Most people never learn this, but I learned it early. Now, when I say “frog,” a comma better sit up and beg. This reader’s letter indicates that he has allowed himself to be “taught” instead of grabbing control of the comma. It is a common tactical error.

Actually, commas are rather docile, but they are not as docile as most English teachers say. At any moment, one of them is likely to rear up and do something in a sentence that you hadn’t expected. You can control them fairly easily.

The semicolon is a different breed of animal. You would be well advised not to get caught in the same sentence with one unless you have a whip. I have occasionally received spectacular results with a semicolon, but they are treacherous and unreliable. Sometimes they won’t perform at all for you, and you have to throw them out.

In contrast, people have often said my work with commas has been of circus quality.

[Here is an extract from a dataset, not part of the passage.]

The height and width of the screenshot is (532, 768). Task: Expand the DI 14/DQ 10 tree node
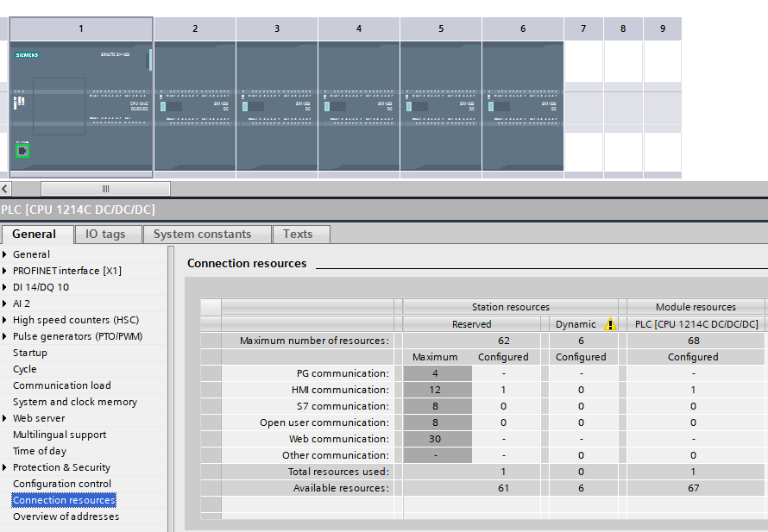point(5,287)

Most people never master punctuation because they get scared of these marks the minute they see them. No matter how ferocious punctuation looks, never fear. Wade into the sentence. Throw commas, semicolons, colons, and periods in all directions. Establish your authority. If you wade right into them, these punctuation marks will never bite.

For the person who has not learned to train punctuation marks to do his bidding, there are a few simple rules of composition which will help him to begin.

When you are writing something and the typewriter stops, put in a period. You are probably going to start off in a different direction or on a new subject entirely, and you don’t want to be trailing anything behind you.

If you haven’t quite stopped when the typewriter does, put in a comma. It will permit you to turn 360 degrees and still not come unglued.

Never use a semicolon. You’ll find yourself rewriting the whole sentence so the semicolon will fit in.

Never use an exclamation mark. It isn’t really that important.